Pełnomocnik opiekun może być uprawniony do wykonywania tylko części obowiązków i praw wobec dziecka. Przekazanie opieki w takiej formie nie powoduje utraty władzy rodzicielskiej – zapewniła dyrektor. – W każdej chwili pełnomocnictwo może być także odwołane.

Finał w sądzie


Pozostawienie dziecka przez rodziców wyjeżdżających do pracy za granicą bez ustanowienia opiekuna prawnego daje podstawę do zawiadomienia sądu opiekuńczego (art. 572 Kodeksu Postępowania Cywilnego). W przypadku, gdy sąd uzna, że dobro dziecka zostało naruszone, może działać także z urzędu.

Instytucje tj. jak szpital mają obowiązek poinformować go w razie podejrzenia, że zachodzą okoliczności wskazujące na zagrożenie interesów dziecka.
Również szkoła w skrajnych przypadkach może przedsięwziąć takie kroki.

- CEL 1 -
Wypisz wszystkie informacje o pełnomocnictwie opiekuńczym, które podaje fragment o opiece nad dziećmi rodziców pracujących za granicą.
- CEL 2 -
Na który przepis powołuje się fragment o opiece nad dziećmi rodziców pracujących za granicą jako na podstawę zawiadomienia sądu opiekuńczego?
- CEL 3 -
Kontynuuj fragment o opiece nad dziećmi rodziców pracujących za granicą, zaczynając zaraz po jego ostatnim zdaniu.

- ZAPISANE WIERSZE -
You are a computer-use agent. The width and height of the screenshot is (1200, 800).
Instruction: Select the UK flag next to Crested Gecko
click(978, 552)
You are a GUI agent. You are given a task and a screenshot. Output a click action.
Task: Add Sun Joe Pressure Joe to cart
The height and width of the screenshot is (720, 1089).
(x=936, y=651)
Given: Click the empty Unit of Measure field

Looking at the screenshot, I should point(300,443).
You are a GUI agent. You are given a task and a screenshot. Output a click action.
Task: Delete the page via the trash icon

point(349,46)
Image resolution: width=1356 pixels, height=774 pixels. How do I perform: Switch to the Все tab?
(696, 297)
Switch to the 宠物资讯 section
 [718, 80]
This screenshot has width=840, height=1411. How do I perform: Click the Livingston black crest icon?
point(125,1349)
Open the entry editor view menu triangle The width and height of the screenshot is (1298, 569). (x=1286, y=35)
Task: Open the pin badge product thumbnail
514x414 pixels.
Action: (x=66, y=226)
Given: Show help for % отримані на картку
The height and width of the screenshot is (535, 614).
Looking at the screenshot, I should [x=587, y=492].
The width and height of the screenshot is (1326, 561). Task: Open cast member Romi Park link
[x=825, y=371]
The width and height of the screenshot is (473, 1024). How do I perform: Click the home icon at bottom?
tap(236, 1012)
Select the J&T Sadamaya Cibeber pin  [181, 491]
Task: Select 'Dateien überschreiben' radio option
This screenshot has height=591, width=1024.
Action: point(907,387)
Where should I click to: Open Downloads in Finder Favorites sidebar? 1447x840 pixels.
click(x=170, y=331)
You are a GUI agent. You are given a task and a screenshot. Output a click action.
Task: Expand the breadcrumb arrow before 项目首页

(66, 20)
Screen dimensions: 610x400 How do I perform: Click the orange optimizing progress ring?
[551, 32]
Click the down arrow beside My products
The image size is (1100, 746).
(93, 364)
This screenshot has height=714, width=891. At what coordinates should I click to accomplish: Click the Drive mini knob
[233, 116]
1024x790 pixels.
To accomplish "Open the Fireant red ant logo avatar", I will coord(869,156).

- OSTATECZNA ODPOWIEDŹ 1 -
- Pełnomocnik opiekun może być uprawniony do wykonywania tylko części obowiązków i praw wobec dziecka.
- Przekazanie opieki w takiej formie nie powoduje utraty władzy rodzicielskiej.
- Pełnomocnictwo może być w każdej chwili odwołane.

- OSTATECZNA ODPOWIEDŹ 2 -
Na art. 572 Kodeksu Postępowania Cywilnego.

- OSTATECZNA ODPOWIEDŹ 3 -
- Nauczyciele decydują się na to, gdy nie mogą zmusić ucznia, który nie ma prawnego opiekuna, do realizacji obowiązku szkolnego – mówi A. Rdzanek. - Najpierw dyrektor wysyła upomnienie do rodzica, ale gdy po raz wtóry otrzymuje „zwrotkę”, bo rodzica nie ma, a prawny opiekun nie został wyznaczony, wtedy powiadamia sąd. Tego typu sytuacje zdarzały się już kilkakrotnie, a ostatnia miała miejsce w tym roku.

We Włoszech podobno problemu nie ma, bo gdy matka wyjeżdża za granicę musi zostawić dziecko pod opieką opiekuna prawnego i w określonym terminie wrócić do kraju, bo gdy tego nie zrobi, a jej „zastępca” powiadomi o tym policję, traci prawa do dziecka. A w Polsce ... prawo jazdy musi mieć każdy, żeby prowadzić samochód. W przeciwnym razie zapłaci karę, może za to bezkarnie zostawić dziecko bez dokumentu...

(An)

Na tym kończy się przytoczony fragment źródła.